▶ RECORDS FOR PROCESSING:
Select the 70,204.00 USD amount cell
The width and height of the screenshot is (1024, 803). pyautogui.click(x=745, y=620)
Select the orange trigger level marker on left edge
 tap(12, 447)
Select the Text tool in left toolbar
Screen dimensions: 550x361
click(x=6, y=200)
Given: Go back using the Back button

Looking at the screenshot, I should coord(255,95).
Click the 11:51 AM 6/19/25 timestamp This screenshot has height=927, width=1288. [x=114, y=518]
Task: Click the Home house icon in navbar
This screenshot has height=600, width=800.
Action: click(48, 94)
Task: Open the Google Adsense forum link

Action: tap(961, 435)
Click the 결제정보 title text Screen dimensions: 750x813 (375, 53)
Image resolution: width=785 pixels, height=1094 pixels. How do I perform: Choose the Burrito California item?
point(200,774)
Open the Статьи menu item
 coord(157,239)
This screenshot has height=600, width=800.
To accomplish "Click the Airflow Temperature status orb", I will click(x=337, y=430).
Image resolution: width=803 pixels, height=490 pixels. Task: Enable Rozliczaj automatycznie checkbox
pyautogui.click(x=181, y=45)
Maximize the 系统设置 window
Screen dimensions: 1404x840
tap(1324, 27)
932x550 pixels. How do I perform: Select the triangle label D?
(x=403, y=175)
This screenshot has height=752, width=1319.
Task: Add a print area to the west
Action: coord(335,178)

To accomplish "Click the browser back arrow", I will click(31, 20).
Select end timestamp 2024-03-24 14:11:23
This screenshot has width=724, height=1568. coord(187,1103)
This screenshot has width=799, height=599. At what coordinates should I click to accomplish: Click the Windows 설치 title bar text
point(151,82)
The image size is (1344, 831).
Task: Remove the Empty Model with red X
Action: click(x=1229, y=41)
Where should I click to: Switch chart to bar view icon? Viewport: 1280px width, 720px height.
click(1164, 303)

▶ ABOUT THIS EXERCISE:
Could you give again exactly the lines from the line containing "Where should I" through the final line of the data above, and no others?

▶ RESPONSE TO THE TASK:
Where should I click to: Switch chart to bar view icon? Viewport: 1280px width, 720px height.
click(1164, 303)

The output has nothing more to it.